Mass media and war seem to have become one. At times, it looks like they need and nourish each other, live off each other, and are created for one another. Particularly today.
It was only after the terrorist attack of September 11th that the star of Al-Jazeera TV channel rose. Al-Jazeera covered the military campaigns in Afghanistan and Iraq and provided ongoing broadcasting of Osama bin Laden’s statements. This marked an explosive popularity growth of this broadcaster previously unknown on the international stage for years.
Ukrainian public channel Hromadske TV blazed right in the midst of the Ukrainian revolution in the winter of 2013-2014. Regular live broadcasts, public on-the-ground streams, technical mobility in the conflict zone caused this online broadcaster to skyrocket.
Another telling example is the Russian TV channel LifeNews. Launched in the fall of 2013, it turned into a full-fledged information giant during the Russian annexation of the Crimea and of course during the war in Donbas region. LifeNews’ journalists had a preferential right to accompany mercenaries in all of their military campaigns in Eastern Ukraine.
It was also during the revolutionary events that Ukrainian websites reached the threshold of 1 million visitors a day.
All the above said TV channels and websites have nothing in common in terms of editorial philosophy and corporate values. But all of them illustrated how media success depends on war…

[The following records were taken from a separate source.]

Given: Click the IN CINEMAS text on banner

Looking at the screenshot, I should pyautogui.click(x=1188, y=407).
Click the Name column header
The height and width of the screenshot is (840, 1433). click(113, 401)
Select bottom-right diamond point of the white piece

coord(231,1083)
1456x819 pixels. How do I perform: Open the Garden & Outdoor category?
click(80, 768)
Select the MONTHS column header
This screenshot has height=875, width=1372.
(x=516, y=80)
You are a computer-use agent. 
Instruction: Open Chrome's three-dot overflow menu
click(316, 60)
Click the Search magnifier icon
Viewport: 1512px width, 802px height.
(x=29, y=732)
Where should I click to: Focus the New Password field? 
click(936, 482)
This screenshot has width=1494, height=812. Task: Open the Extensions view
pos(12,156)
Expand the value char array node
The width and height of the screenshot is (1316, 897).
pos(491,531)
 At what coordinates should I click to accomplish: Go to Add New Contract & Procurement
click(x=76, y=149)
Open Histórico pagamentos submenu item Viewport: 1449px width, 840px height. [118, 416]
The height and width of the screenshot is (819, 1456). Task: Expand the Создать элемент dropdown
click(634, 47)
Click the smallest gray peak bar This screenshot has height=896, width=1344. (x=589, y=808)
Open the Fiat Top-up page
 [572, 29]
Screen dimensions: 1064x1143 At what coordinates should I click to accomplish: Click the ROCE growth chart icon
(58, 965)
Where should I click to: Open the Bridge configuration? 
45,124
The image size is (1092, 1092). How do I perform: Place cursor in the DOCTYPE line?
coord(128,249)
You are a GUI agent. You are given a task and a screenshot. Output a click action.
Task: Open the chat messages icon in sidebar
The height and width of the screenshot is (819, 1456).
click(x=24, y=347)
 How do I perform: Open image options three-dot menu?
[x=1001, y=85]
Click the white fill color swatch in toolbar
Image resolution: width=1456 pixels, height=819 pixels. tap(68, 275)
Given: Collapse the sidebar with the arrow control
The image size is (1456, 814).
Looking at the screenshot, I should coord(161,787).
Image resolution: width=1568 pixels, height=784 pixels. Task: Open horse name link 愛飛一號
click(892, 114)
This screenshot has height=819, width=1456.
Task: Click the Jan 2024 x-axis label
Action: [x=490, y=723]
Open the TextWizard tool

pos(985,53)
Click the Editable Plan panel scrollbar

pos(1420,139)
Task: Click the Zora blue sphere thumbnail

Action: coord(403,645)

And here a symmetrical statement arises: the war success also depends on the availability of adequate media and their performance. For example, a performance like this: “They grabbed a three year old boy in underwear and nailed him to the announcement board… Then they grabbed his unconscious mother, fastened her to the tank and made three circles around the square…”. This TV story is an epochal, notorious and highly illustrative episode of anti-Ukrainian propaganda on the main Russian TV channel, Channel One in July2014.Galina Ostapenko-Pyshnyak simply lies; anyone in the sound mind knows and understands that. But the main TV channel in the country sees it possible and even necessary to broadcast this lie as loudly as it can. What for? Because war demands lie!
Without slander battles abate. Mutual destruction is in strong need of informational support routed in lies. Informational manipulation, lies, fact distortion, maneuvering comments – all these are like oxygen for matches, and without this oxygen the fire immediately dies out.
Some of the most terrible events and bloody wars in the history were routed in lies. Hitler was able to launch World War II by lying that Poland attacked Germany. A drastic genocide in Ruanda in 1994 and the killing of over half a million people in three months became possible thanks to the slander and provocation on the Free Radio and Television of the Thousand Hills as well as Kangura newspaper. Civil conflict in Ukraine and Russia-sponsored war in Donbas were enabled by the lies in the mass media that turned people against each other.
It is impossible to end the war by symmetrical lies, even if this lies is driven by noble motives. Only truth can stop the enmity. We have had enough of fulminates where clean water was only one of the ingredients. The audience is thirsty for clear water. And this thirst will become increasingly evident – either now or in the near future. Pure water is pure truth. Truth the way it is. Water revives life. Truth revives peace.
Ruslan Kukharchuk, journalist, president of the International Journalists Association “Novomedia” (Kyiv, Ukraine).